Credits are bought in monthly bundles or pay-as-you-go. Unused monthly credits roll over for 30 days, then expire. Free-tier credits never expire but are capped at 1,000 per workspace lifetime.
03Proxy tiers
| Tier | IPs | Cost | Best for |
|---|---|---|---|
datacenter | 12.6 M | +0 | Anything that doesn't actively fingerprint at the network layer. Default. |
residential | 200.3 M | +1 | Major retailers, ticketing, travel, classifieds. |
mobile | 42.8 M | +4 | Hardest targets — telcos, banks self-service, geo-strict apps. |
Always test with datacenter first. Upgrade only if you observe consistent 4xx / 5xx from the target — most sites don't actually care about the proxy tier as long as the request looks human.
04Geotargets
Pin the exit IP to a specific country, region (state/province), city, or ASN. Useful for:
- Local catalogs (a French shop only shows you French prices if you arrive from a French IP).
- Localized SERPs (Google results differ by city even within the same country).
- A/B isolation (test how a site behaves on Comcast vs. AT&T).
City- and ASN-level targeting requires residential or mobile tier — datacenter pools don't have meaningful sub-country granularity.
05Render modes
- No render (
render: false) — plain HTTP fetch. Fast, cheap, defeated by SPAs and JS-rendered content. - Browser render (
render: true) — full headless Chromium / Firefox / WebKit. Slower (≥1 s), 5× cost, but sees what a human sees. - Stealth render — the default when render is on. Rotates TLS fingerprint, canvas, WebGL, font enumeration. Turn off with
stealth: falseif you need a vanilla browser identity.
06Sessions
An opaque string that ties multiple requests to one logical identity — same exit IP, same cookies, same browser fingerprint. Use sessions for login flows, multi-step traversal, or anywhere the target tracks state across requests. Sessions live for 10 minutes by default; refresh by using the session before it expires.
07Extract schemas
The way you tell the AI Parser what you want. Two formats:
- Sketch — JSON where each value is a one-line type + hint string. Compact, forgiving, ideal for prototyping.

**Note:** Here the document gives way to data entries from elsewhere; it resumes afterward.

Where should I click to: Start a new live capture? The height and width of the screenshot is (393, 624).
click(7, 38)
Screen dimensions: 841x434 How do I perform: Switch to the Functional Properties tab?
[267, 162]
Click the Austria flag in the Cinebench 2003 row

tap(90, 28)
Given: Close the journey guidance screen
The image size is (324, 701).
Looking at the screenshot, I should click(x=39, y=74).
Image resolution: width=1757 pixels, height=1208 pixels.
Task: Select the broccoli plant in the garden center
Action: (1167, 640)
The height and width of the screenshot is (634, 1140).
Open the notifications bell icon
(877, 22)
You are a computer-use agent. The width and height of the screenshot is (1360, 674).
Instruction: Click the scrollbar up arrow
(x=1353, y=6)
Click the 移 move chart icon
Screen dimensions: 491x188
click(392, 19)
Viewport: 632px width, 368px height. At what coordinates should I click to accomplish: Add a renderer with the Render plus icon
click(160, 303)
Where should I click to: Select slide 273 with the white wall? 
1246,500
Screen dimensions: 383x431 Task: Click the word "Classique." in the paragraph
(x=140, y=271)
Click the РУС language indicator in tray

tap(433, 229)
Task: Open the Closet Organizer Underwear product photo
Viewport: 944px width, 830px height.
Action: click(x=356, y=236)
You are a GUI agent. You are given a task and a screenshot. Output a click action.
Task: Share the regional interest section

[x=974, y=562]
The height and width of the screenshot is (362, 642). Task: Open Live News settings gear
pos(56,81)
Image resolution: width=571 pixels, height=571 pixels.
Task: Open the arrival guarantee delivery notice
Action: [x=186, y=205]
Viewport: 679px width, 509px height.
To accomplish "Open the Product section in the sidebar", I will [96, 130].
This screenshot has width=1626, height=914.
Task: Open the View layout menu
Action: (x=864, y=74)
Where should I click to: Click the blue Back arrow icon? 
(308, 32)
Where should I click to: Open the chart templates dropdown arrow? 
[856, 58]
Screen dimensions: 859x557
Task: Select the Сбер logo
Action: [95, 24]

- JSON Schema — full draft-2020-12 document. Strict validation, refusal of non-conforming output.
See AI Parser for the full taxonomy.
08Retries
Two layers of retry: inside Hypedata (we'll retry a failed fetch with different proxies before giving up — usually free) and your client retrying after a 429 / 5xx. See Retries & idempotency.
09Trace IDs
Every response (success or error) includes meta.trace_id (or top-level trace_id on errors). It's the only field that uniquely identifies a request in our logs. Log it. Include it in every support ticket. It's the difference between "we can find your request in 5 seconds" and "we can't help you."